I do 1 to 2 trips per week after hitting the sign on bonus. 
Definately will try to get it in 2016!


----------



## AllenChicago (Nov 19, 2015)

Allen Coronel said:


> Yay...I will get one I just have my 100 pax last night...


Thanks Allen. You saved me some research time. I didn't know that the Glostache is something you get for free after 100 rides are given. I need 54 more.


----------



## sidewazzz (Jun 30, 2015)

I hit up lyft on twitter with the DM, they got me one in 3 days lol


----------



## MikesUber (Oct 23, 2015)

andaas said:


> Maybe they only ship them once every few weeks and I got them my info early in the shipping cycle! (I'm an optimist, lol).





Allen Coronel said:


> Yay...I will get one I just have my 100 pax last night...





uberpa said:


> I'm still over 40 trips shy of reaching 100!
> I do 1 to 2 trips per week after hitting the sign on bonus.
> Definately will try to get it in 2016!


Hello All -- Well wouldn't you know I got mine _last night, _what are the odds. Took 12 days (total) to receive it from the date of the email. Now if only I could get the base to stick to my dash, it's still in the 30's and below here in Pittsburgh and that doesn't work too well for adhesive -__-


----------



## Manotas (Dec 2, 2015)

MikesUber said:


> Hello All,
> 
> How long does it take to receive your Lyft glostache in the mail once you've entered your shipping information into Lyft's email?
> 
> ...


Mine took like 2 weeks to arrive but the darn thing doesn't work. Some times it turns on just by grabbing it, sometimes doesn't turn on or worst it won't turn off at all. Next pax that asks me if they can have I'll probably just give it to them


----------



## MikesUber (Oct 23, 2015)

Manotas said:


> Mine took like 2 weeks to arrive but the darn thing doesn't work. Some times it turns on just by grabbing it, sometimes doesn't turn on or worst it won't turn off at all. Next pax that asks me if they can have I'll probably just give it to them


You can probably email Lyft Support and get a replacement. Depends if you want a replacement or not lol


----------



## andaas (May 19, 2015)

Manotas said:


> Mine took like 2 weeks to arrive but the darn thing doesn't work. Some times it turns on just by grabbing it, sometimes doesn't turn on or worst it won't turn off at all. Next pax that asks me if they can have I'll probably just give it to them


Someone else posted this here awhile back, the button on the glowstache is not a push-button. It is a touch sensitive button. You don't need to "push" this to power the glowstache. Just hold a finger to it for a few seconds (have your finger touch the button, the ring circling the button, and the main body, all at the same time), then release. Repeat to turn it off.


----------



## galileo5 (Jan 16, 2016)

andaas said:


> Someone else posted this here awhile back, the button on the glowstache is not a push-button. It is a touch sensitive button. You don't need to "push" this to power the glowstache. Just hold a finger to it for a few seconds (have your finger touch the button, the ring circling the button, and the main body, all at the same time), then release. Repeat to turn it off.

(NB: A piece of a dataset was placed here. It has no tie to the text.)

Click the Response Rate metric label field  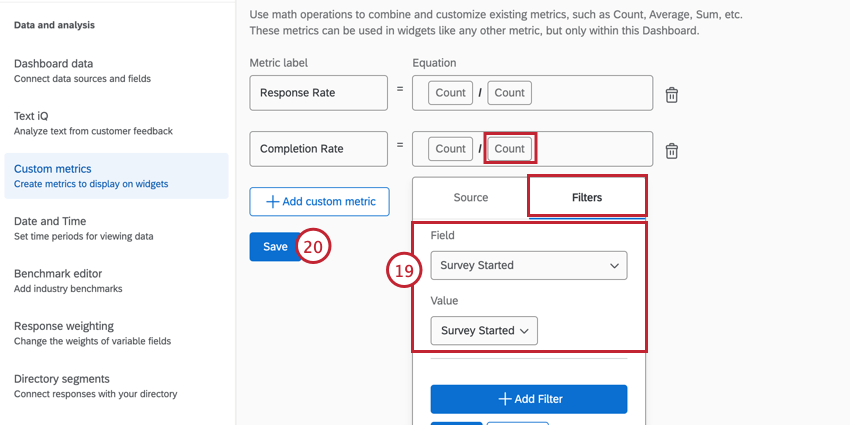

Mine allows me to press the button. The glowstache rattles now.


----------



## andaas (May 19, 2015)

Probably because it's not a button, but a touch sensor that you've "pressed" out of it's housing and partially into the device. :\


----------



## Manotas (Dec 2, 2015)

andaas said:


> Probably because it's not a button, but a touch sensor that you've "pressed" out of it's housing and partially into the device. :\


Maybe but anyway I reached out to them and they said a new one is in the mail


----------



## galileo5 (Jan 16, 2016)

andaas said:


> Probably because it's not a button, but a touch sensor that you've "pressed" out of it's housing and partially into the device. :\


Mine won't light up with a touch. I have to press the button.


----------



## Manotas (Dec 2, 2015)

you have to press the button, problem is my button only works when it wants to. Hopefully the new one will work right


----------